● **Text excerpt**
::::

Consider A={t>0:f|_[0,t]×Σ is a local isometry}. By Proposition 4, this set is nonempty. Moreover, A is closed. Let us prove that A is open. Given t∈A, consider the immersed surface Σ _t ={exp _x (tν(x)):x∈Σ} with the metric induced by f. We have that Σ _t is homotopic to Σ and |Σ _t |=|Σ|. Hence, Σ _t minimizes area in its homotopy class and attains the equality in (1). Therefore, by Proposition 4, we conclude that there exists ϵ>0 such that f|_[0,t+ϵ]×Σ is a local isometry. It follows that A is open and consequently f|_[0,∞)×Σ is a local isometry. Arguing similarly for t<0, we conclude the proposition. □

To conclude Corollary 1, observe that the proposition above implies that f:(ℝ×Σ,dt ²+g _Σ)⟶(M,g) is a covering map.

4 Proof of Theorem 5

Let ∂Ω⁽¹⁾ be a connected component of ∂Ω which is isometric to (Σ,g _Σ). Consider \(\alpha=\inf\{|\hat{\Sigma}|_{g}:\hat{\Sigma}\in\mathfrak{I}(\partial\Omega^{(1)})\}\), where ℑ(∂Ω⁽¹⁾) is the isotopy class of ℑ(∂Ω⁽¹⁾). By hypothesis, ∂Ω⁽¹⁾ is incompressible in Ω, H _g ≥0, and Ω is orientable and irreducible and does not contain one-sided compact embedded surfaces. Therefore, we can apply the version for three-manifolds with boundary of the Theorem 5.1 in [14] (see also [21]) to obtain a compact embedded surface \(\overline{\Sigma}\in \mathfrak{I}(\partial\Omega^{(1)})\) such that \(|\overline{\Sigma }|=\alpha\). Note that \(\overline{\Sigma}\in\mathfrak{I}(\partial\Omega ^{(1)})\) implies \(\overline{\Sigma}\) has genus equal to g(Σ).

::::

● **Supplied information**

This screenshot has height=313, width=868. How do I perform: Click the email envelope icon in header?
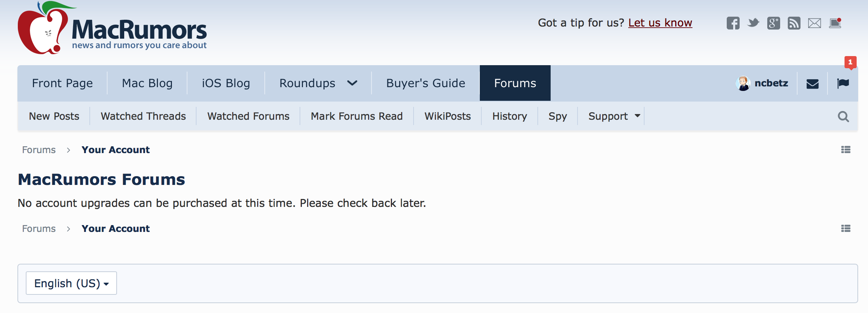[814, 23]
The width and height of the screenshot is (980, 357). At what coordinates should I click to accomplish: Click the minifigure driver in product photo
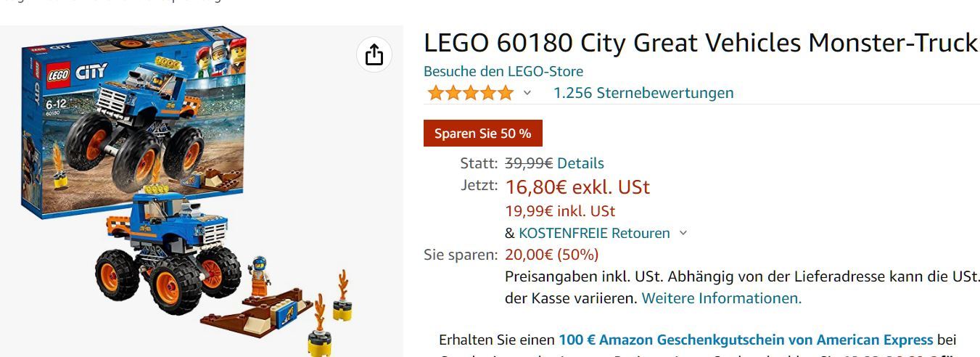point(260,276)
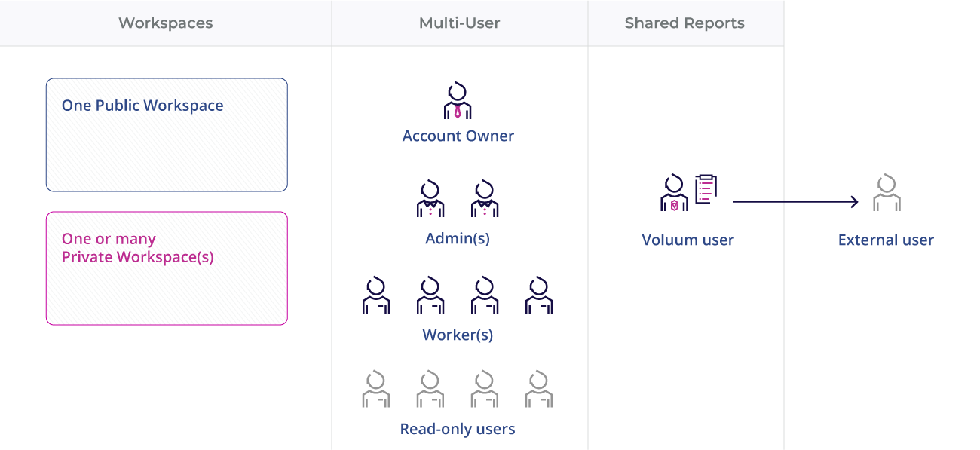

::::

● **The request**
Repeat the passage of the proof excerpt from "To conclude Corollary" up to and including "equal to g(Σ).", keeping every word and symbol unchanged.

● **Response for this exercise**
To conclude Corollary 1, observe that the proposition above implies that f:(ℝ×Σ,dt ²+g _Σ)⟶(M,g) is a covering map.

4 Proof of Theorem 5

Let ∂Ω⁽¹⁾ be a connected component of ∂Ω which is isometric to (Σ,g _Σ). Consider \(\alpha=\inf\{|\hat{\Sigma}|_{g}:\hat{\Sigma}\in\mathfrak{I}(\partial\Omega^{(1)})\}\), where ℑ(∂Ω⁽¹⁾) is the isotopy class of ℑ(∂Ω⁽¹⁾). By hypothesis, ∂Ω⁽¹⁾ is incompressible in Ω, H _g ≥0, and Ω is orientable and irreducible and does not contain one-sided compact embedded surfaces. Therefore, we can apply the version for three-manifolds with boundary of the Theorem 5.1 in [14] (see also [21]) to obtain a compact embedded surface \(\overline{\Sigma}\in \mathfrak{I}(\partial\Omega^{(1)})\) such that \(|\overline{\Sigma }|=\alpha\). Note that \(\overline{\Sigma}\in\mathfrak{I}(\partial\Omega ^{(1)})\) implies \(\overline{\Sigma}\) has genus equal to g(Σ).